■ Short task: Render the lines below as a Markdown table with the columns Row and Line, numbering each nonblank line in order and leaving out the blank ones.

■ Given records:
──────

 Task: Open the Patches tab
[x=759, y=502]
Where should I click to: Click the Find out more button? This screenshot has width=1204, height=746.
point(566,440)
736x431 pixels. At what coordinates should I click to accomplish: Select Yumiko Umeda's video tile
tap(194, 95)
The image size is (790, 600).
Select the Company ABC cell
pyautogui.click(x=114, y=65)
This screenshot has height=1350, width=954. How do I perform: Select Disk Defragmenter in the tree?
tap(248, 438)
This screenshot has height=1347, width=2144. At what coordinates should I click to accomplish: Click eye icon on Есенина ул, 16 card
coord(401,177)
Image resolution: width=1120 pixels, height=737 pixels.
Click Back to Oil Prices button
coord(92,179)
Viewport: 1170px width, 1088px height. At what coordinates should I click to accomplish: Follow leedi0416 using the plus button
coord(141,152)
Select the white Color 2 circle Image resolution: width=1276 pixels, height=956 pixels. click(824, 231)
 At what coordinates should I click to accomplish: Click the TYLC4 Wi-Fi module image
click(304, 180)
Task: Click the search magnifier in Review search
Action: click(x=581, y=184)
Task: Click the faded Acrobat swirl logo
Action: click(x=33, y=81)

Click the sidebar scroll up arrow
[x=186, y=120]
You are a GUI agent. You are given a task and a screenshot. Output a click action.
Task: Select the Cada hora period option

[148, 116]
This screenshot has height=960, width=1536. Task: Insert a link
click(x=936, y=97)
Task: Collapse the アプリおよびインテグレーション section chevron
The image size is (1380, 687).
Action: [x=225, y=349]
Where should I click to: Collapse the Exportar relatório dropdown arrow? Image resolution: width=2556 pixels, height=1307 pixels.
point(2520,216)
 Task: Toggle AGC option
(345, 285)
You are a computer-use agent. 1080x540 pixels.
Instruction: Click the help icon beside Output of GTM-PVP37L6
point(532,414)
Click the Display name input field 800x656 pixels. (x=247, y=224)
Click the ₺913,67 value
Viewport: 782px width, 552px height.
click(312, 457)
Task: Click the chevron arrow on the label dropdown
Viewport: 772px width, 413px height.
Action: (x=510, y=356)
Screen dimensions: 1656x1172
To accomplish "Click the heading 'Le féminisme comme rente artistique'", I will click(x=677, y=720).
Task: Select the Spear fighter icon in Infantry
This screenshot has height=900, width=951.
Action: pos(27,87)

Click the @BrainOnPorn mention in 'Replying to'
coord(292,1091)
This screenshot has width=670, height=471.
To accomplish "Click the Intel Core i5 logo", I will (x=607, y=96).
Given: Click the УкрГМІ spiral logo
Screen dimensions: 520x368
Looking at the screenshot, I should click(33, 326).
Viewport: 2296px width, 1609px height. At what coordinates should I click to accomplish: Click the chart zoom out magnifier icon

──────

■ Task response:
| Row | Line |
|---|---|
| 1 |  Task: Open the Patches tab |
| 2 | [x=759, y=502] |
| 3 | Where should I click to: Click the Find out more button? This screenshot has width=1204, height=746. |
| 4 | point(566,440) |
| 5 | 736x431 pixels. At what coordinates should I click to accomplish: Select Yumiko Umeda's video tile |
| 6 | tap(194, 95) |
| 7 | The image size is (790, 600). |
| 8 | Select the Company ABC cell |
| 9 | pyautogui.click(x=114, y=65) |
| 10 | This screenshot has height=1350, width=954. How do I perform: Select Disk Defragmenter in the tree? |
| 11 | tap(248, 438) |
| 12 | This screenshot has height=1347, width=2144. At what coordinates should I click to accomplish: Click eye icon on Есенина ул, 16 card |
| 13 | coord(401,177) |
| 14 | Image resolution: width=1120 pixels, height=737 pixels. |
| 15 | Click Back to Oil Prices button |
| 16 | coord(92,179) |
| 17 | Viewport: 1170px width, 1088px height. At what coordinates should I click to accomplish: Follow leedi0416 using the plus button |
| 18 | coord(141,152) |
| 19 | Select the white Color 2 circle Image resolution: width=1276 pixels, height=956 pixels. click(824, 231) |
| 20 |  At what coordinates should I click to accomplish: Click the TYLC4 Wi-Fi module image |
| 21 | click(304, 180) |
| 22 | Task: Click the search magnifier in Review search |
| 23 | Action: click(x=581, y=184) |
| 24 | Task: Click the faded Acrobat swirl logo |
| 25 | Action: click(x=33, y=81) |
| 26 | Click the sidebar scroll up arrow |
| 27 | [x=186, y=120] |
| 28 | You are a GUI agent. You are given a task and a screenshot. Output a click action. |
| 29 | Task: Select the Cada hora period option |
| 30 | [148, 116] |
| 31 | This screenshot has height=960, width=1536. Task: Insert a link |
| 32 | click(x=936, y=97) |
| 33 | Task: Collapse the アプリおよびインテグレーション section chevron |
| 34 | The image size is (1380, 687). |
| 35 | Action: [x=225, y=349] |
| 36 | Where should I click to: Collapse the Exportar relatório dropdown arrow? Image resolution: width=2556 pixels, height=1307 pixels. |
| 37 | point(2520,216) |
| 38 |  Task: Toggle AGC option |
| 39 | (345, 285) |
| 40 | You are a computer-use agent. 1080x540 pixels. |
| 41 | Instruction: Click the help icon beside Output of GTM-PVP37L6 |
| 42 | point(532,414) |
| 43 | Click the Display name input field 800x656 pixels. (x=247, y=224) |
| 44 | Click the ₺913,67 value |
| 45 | Viewport: 782px width, 552px height. |
| 46 | click(312, 457) |
| 47 | Task: Click the chevron arrow on the label dropdown |
| 48 | Viewport: 772px width, 413px height. |
| 49 | Action: (x=510, y=356) |
| 50 | Screen dimensions: 1656x1172 |
| 51 | To accomplish "Click the heading 'Le féminisme comme rente artistique'", I will click(x=677, y=720). |
| 52 | Task: Select the Spear fighter icon in Infantry |
| 53 | This screenshot has height=900, width=951. |
| 54 | Action: pos(27,87) |
| 55 | Click the @BrainOnPorn mention in 'Replying to' |
| 56 | coord(292,1091) |
| 57 | This screenshot has width=670, height=471. |
| 58 | To accomplish "Click the Intel Core i5 logo", I will (x=607, y=96). |
| 59 | Given: Click the УкрГМІ spiral logo |
| 60 | Screen dimensions: 520x368 |
| 61 | Looking at the screenshot, I should click(33, 326). |
| 62 | Viewport: 2296px width, 1609px height. At what coordinates should I click to accomplish: Click the chart zoom out magnifier icon |